The Australian Dollar soared last week to its highest level since April 2016 and closed in a position to continue the move this week. The widening of the spread between Australian and U.S. government bonds was the catalyst behind the rally. Falling U.S. Treasury yields relative to the high Australian bond yield made the Australian Dollar a more attractive investment.
Dovish comments from Fed Chair Janet Yellen also provided firepower for the rally as well as stronger-than-expected Chinese trade data and disappointing U.S. economic data.
The AUD/USD settled the week at .7825, up 0.0225 or +2.96%.
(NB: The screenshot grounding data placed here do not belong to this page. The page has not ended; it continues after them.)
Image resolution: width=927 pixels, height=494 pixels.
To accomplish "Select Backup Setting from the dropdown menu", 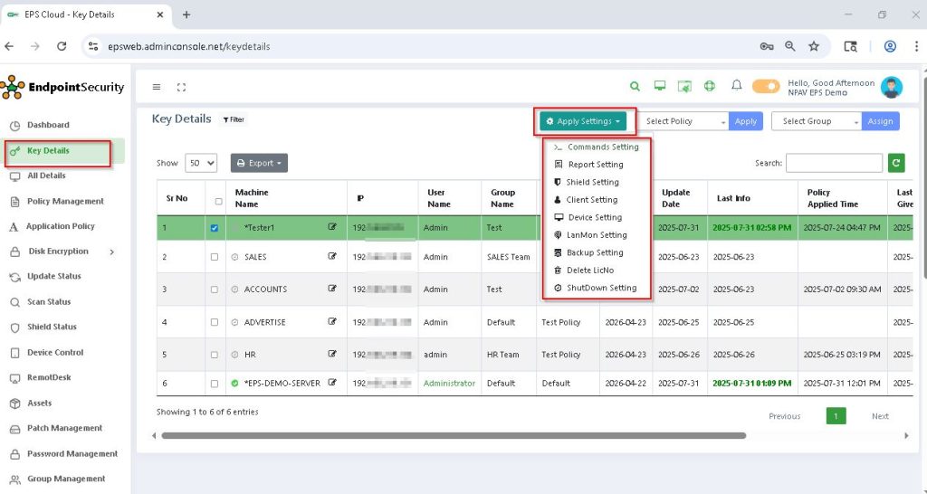I will pyautogui.click(x=595, y=252).
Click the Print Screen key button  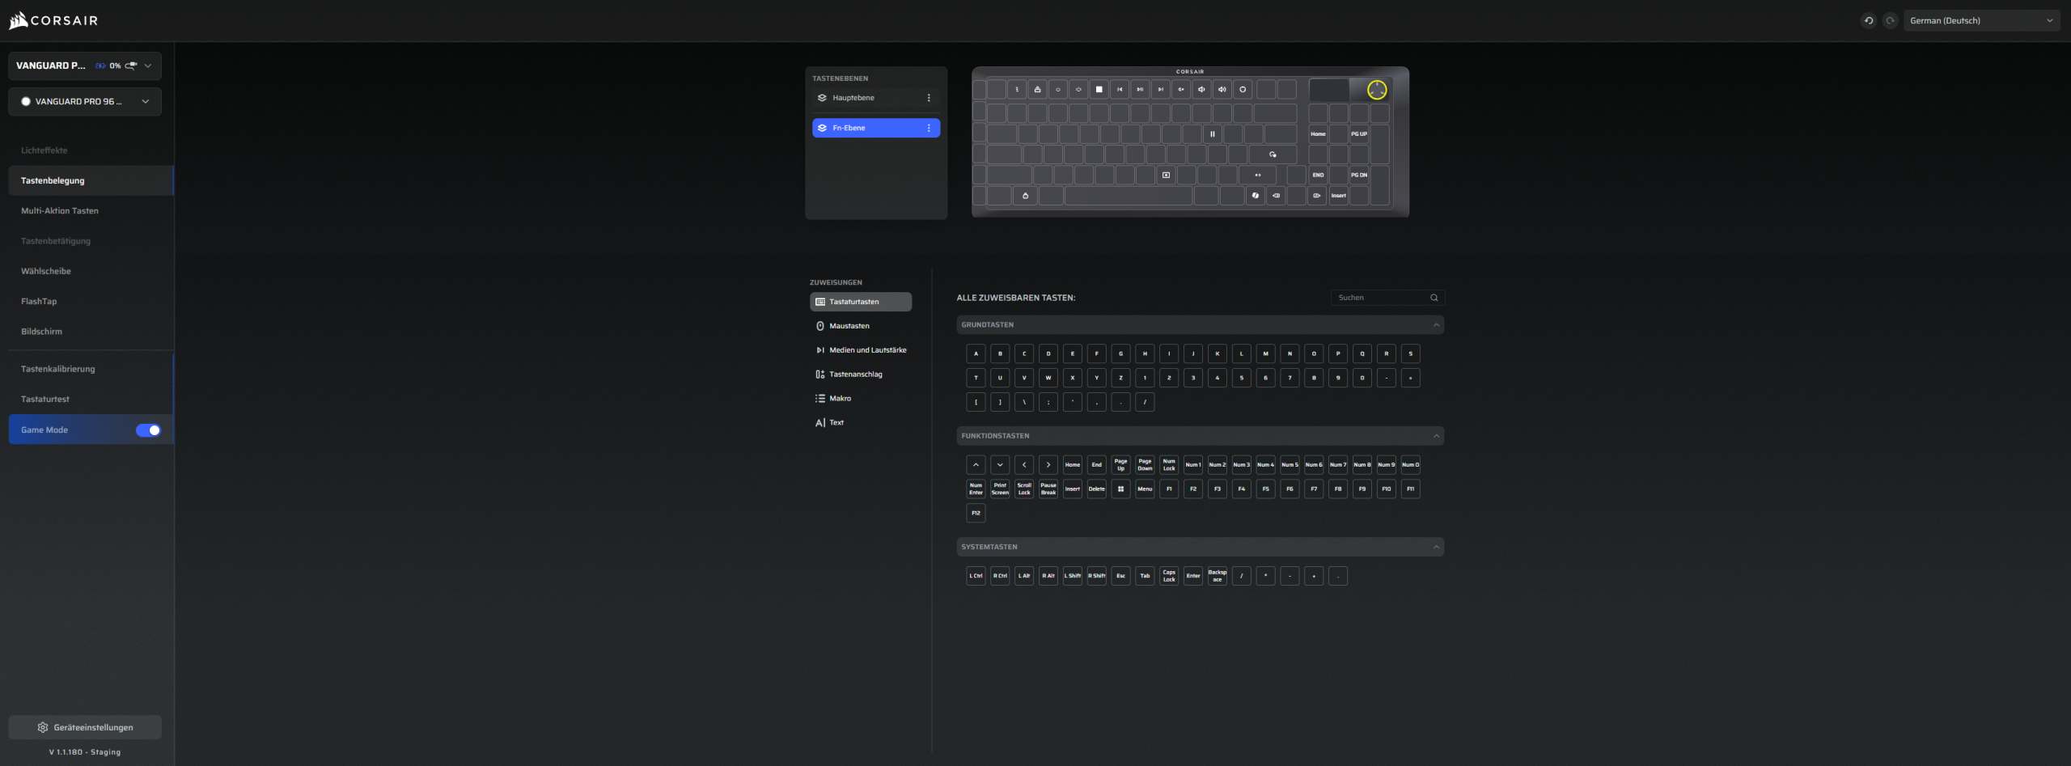tap(1000, 489)
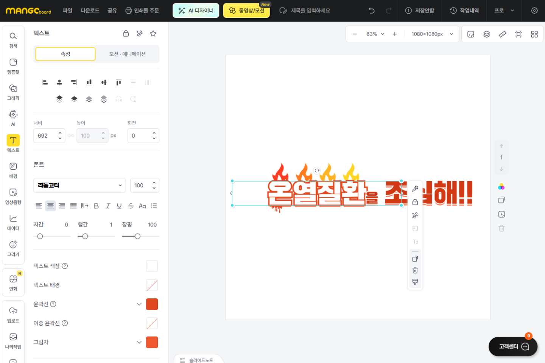545x363 pixels.
Task: Click the lock icon in 텍스트 header
Action: tap(126, 34)
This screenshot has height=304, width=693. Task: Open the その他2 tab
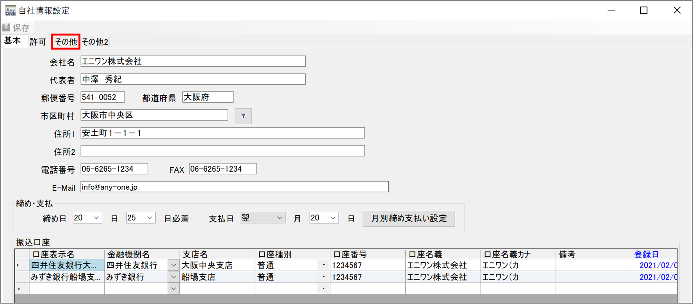pyautogui.click(x=95, y=42)

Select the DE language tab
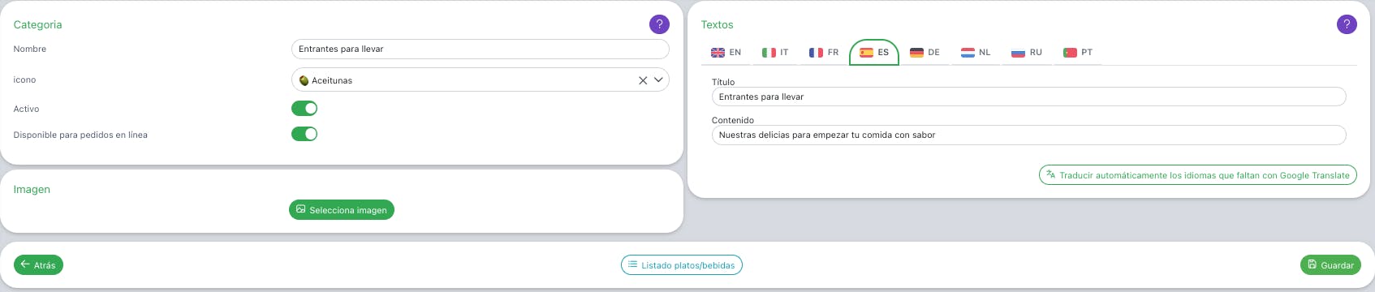coord(925,52)
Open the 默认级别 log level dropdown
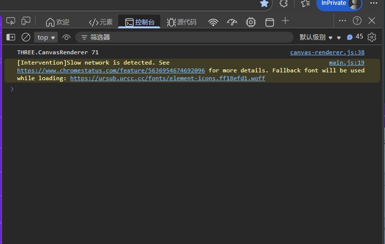385x244 pixels. (x=316, y=37)
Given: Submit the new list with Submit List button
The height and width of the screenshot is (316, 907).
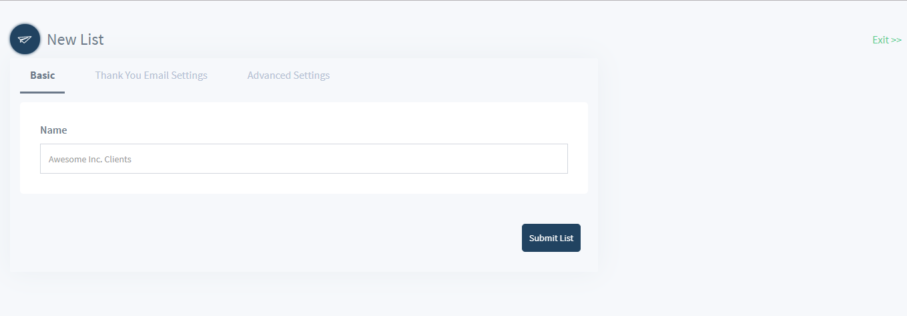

The New Zealand Dollar also rose in response to falling U.S. Treasury yields along with speculation the Reserve Bank of New Zealand may be more inclined to hike interest rates in the face of price appreciation and hawkish talk from other central banks.
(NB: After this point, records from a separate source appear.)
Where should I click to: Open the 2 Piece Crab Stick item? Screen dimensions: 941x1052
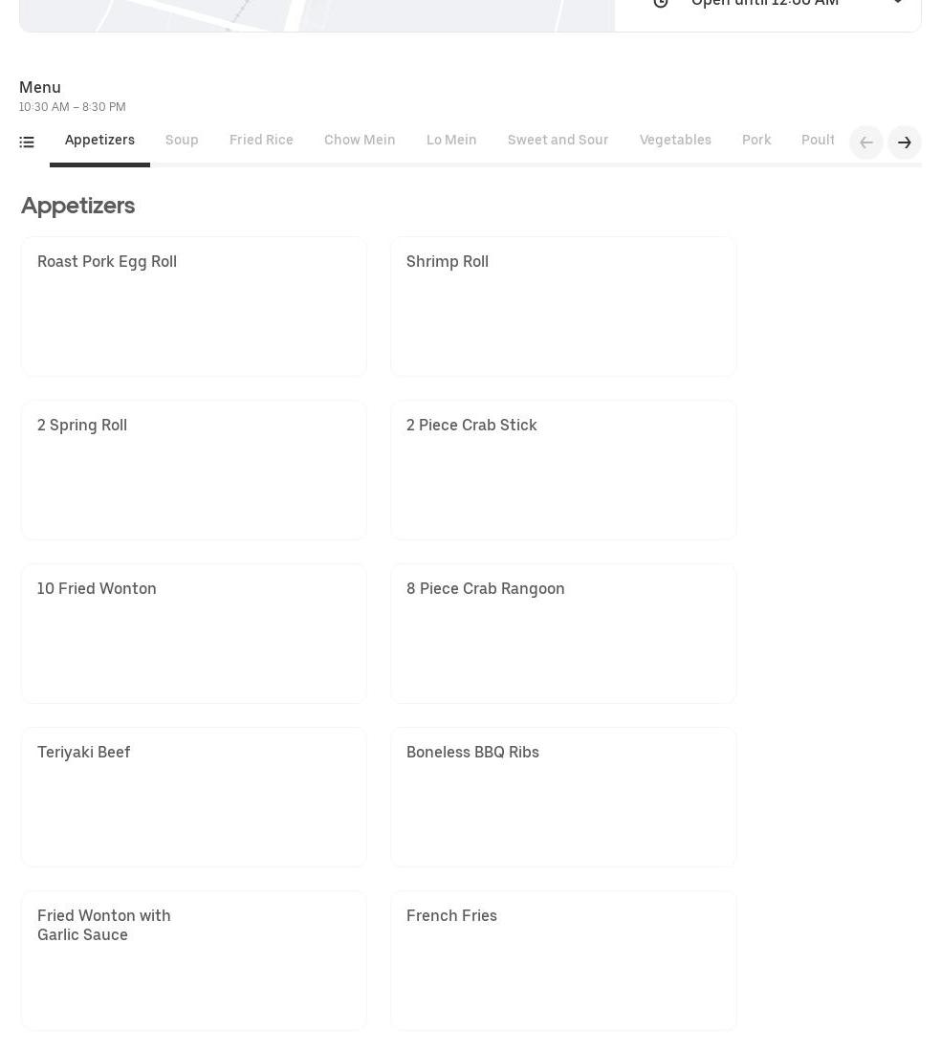click(563, 470)
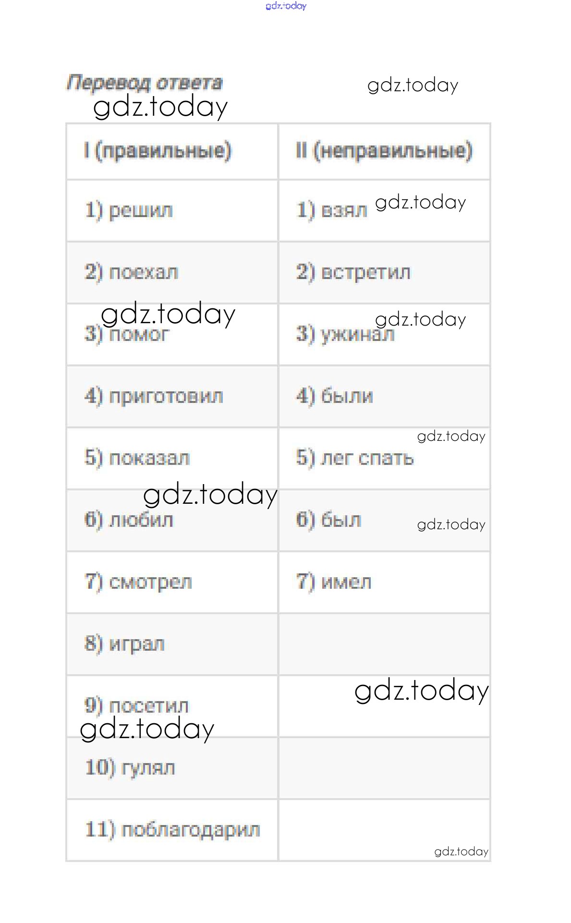Screen dimensions: 571x923
Task: Click the "Перевод ответа" heading
Action: [x=145, y=83]
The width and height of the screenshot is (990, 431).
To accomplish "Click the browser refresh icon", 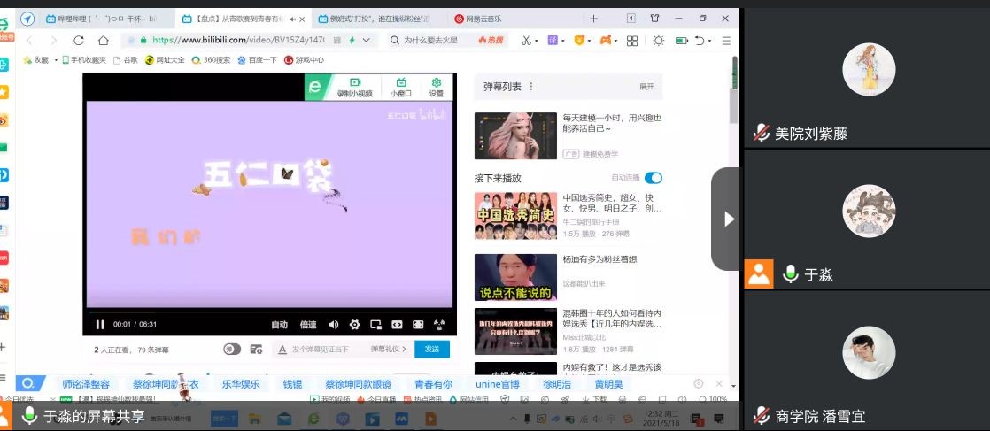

The NZD/USD finished the week at .7345, up 0.0065 or +0.90%.
Fed Chair Yellen helped bolster the Aussie and the Kiwi early in the week during her testimony before the Senate Banking Committee when she raised a red flag on inflation. For months, prior to making the dovish remark, Yellen had been saying the dip in inflation is probably transitory. However, last week she acknowledged that it might not be transitory factors softening inflation.
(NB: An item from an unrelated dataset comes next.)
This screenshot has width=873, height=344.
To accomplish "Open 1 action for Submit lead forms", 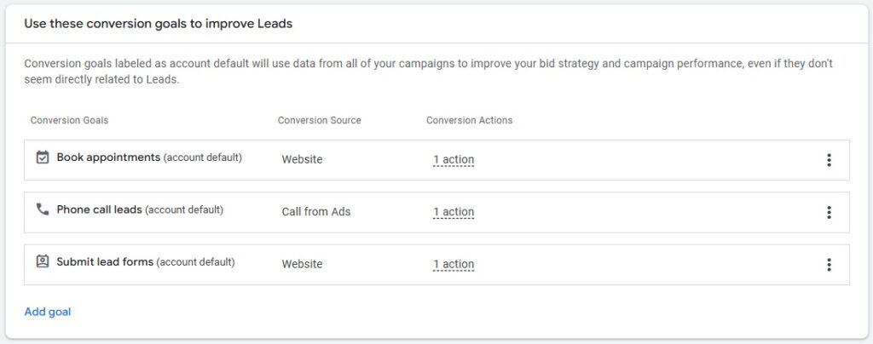I will 454,265.
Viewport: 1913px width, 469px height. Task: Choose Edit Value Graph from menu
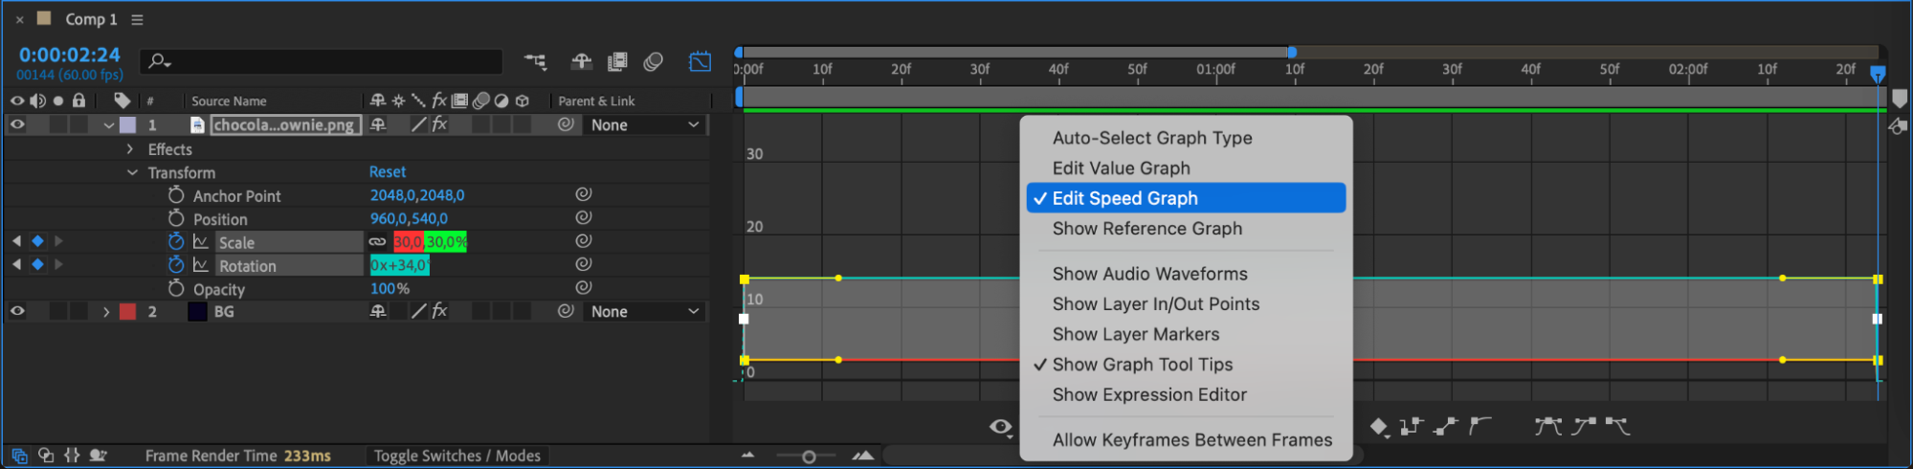[1121, 168]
The Australian and New Zealand Dollars also rose after China reported better-than-expected trade figures for the month of June. The rise in exports and imports reflected resilience in the world’s second-largest economy amid Beijing’s effort to reduce debt and boding well for next week’s report on overall growth. Australia and New Zealand are major trading partners with China.
Finally, the AUD/USD and NZD/USD extended their rallies on Friday after U.S. consumer inflation came in unchanged, lower than the forecast and retail sales also came in lower for a second month. This news raised doubts over whether the U.S. economy is strong enough to handle another Fed rate hike later this year. It also lowered the chances of a Fed rate hike in December to about 50%.
Forecast
This week’s economic reports are on the light side in the U.S. with building permits the only major data to be released. However, we could see volatility from the get-go on Monday with the release of GDP and Industrial Production data from China. GDP is expected to drop lightly to 6.8%. Industrial Production is expected to be steady at 6.5%. A bad GDP report could erase some of the momentum in the Aussie and Kiwi that was attributed to last week’s better-than-expected Chinese trade balance data.